Unlike Americans, Britons think it is rude to ask a stranger what he does, in case the answer is “nothing.” They think it is rude to talk about the price of one’s possessions, the cost of one’s house or the angst one feels on account of one’s shrink’s incompetence, not that anyone would admit to having a shrink.

But curiously, they don’t think it is rude to be rude, said Mary Killen, who writes the “Your Problems Solved” column in The Spectator magazine.

“People who are good value do tend to be outrageous and indiscreet and fairly childish,” Ms. Killen said. “In this country, we’re still quite happy behind closed doors to be as offensive as we want.”

That can lead to violent shouting matches over the table, with guests readily contradicting and insulting each other. A similar robustness of exchange — a delight in the quality and originality of the insult — characterizes proceedings in the House of Commons, where debates are as quick and sharp as fencing moves, thrust-lunge-recover, so nimble that Congress seems worthy and dull by comparison. In Britain, prime ministers’ careers can rise and fall on their ability to slash their opponents with the perfect verbal put-down.

“The Brits, as far as I can tell, don’t take themselves as seriously as Americans do,” said Stephen Miller, an American essayist who is the author of “Conversation: A History of a Declining Art” (Yale University Press). But they are serious about conversation itself, treating it as an art form.

“The U.S. hasn’t historically had a strong respect for conversation, something both de Tocqueville and Mrs. Trollope mention in their writing,” he continued in an interview. “The Puritans looked down on conversation as an idle waste of time.”

But the British writer and editor Sir Harold Evans, who has lived in the United States for 20 years, made the case for American conversation, saying that “those of us who grew up speaking the Queen’s English get more credit than we deserve.” London parties, he said via e-mail, tend to be more eclectic because people from different spheres are all based here. “But U.S. politics, very much personality based, gives U.S. dinner tables plenty to talk about,” he said.

At the same time, with their layers of veiled signals, bluffs and counterbluffs, Britons are skilled at using willful buffoonery in conversation, as a way to appear modest.
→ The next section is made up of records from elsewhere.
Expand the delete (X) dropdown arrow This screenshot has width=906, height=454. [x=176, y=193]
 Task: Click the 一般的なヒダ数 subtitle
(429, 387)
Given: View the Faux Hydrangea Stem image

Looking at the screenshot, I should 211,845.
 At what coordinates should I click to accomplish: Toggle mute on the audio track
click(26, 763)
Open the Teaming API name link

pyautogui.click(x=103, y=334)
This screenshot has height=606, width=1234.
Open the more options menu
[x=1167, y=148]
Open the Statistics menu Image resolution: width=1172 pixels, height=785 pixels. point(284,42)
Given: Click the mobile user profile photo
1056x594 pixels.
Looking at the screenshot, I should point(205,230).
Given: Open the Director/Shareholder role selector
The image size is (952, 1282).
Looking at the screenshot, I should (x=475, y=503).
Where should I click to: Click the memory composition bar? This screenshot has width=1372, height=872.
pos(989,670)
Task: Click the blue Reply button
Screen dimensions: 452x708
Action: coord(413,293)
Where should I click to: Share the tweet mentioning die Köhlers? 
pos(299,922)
This can prove confusing to the American observer.

Called to the White House in the first season of “The West Wing” to advise the president on how to defuse an escalating conflict between India and Pakistan, the fictional British diplomat Lord John Marbury arrives drunk, insults the chief of staff and leers salaciously at every woman in sight. But then his idiocy melts away, as he delivers a brilliant off-the-cuff analysis of relations in the Indian subcontinent, alluding among other things to the religious wars of the 16th century and quoting, accurately, from the Book of Revelation.

“Americans would rather describe great transcendent truths than do anything else; Brits would rather carry off challenging polemic than do anything else,” Andrew Solomon, the American writer and self-described Anglophile, said via e-mail. “American speech is inflected with the patois of multiculturalism and its expressive imprecision; good debating skills are taught in England to excellent effect.”

Ms. Paltrow should “recognize the virtues of each culture,” Mr. Solomon said. “Each offers its particular pleasures.”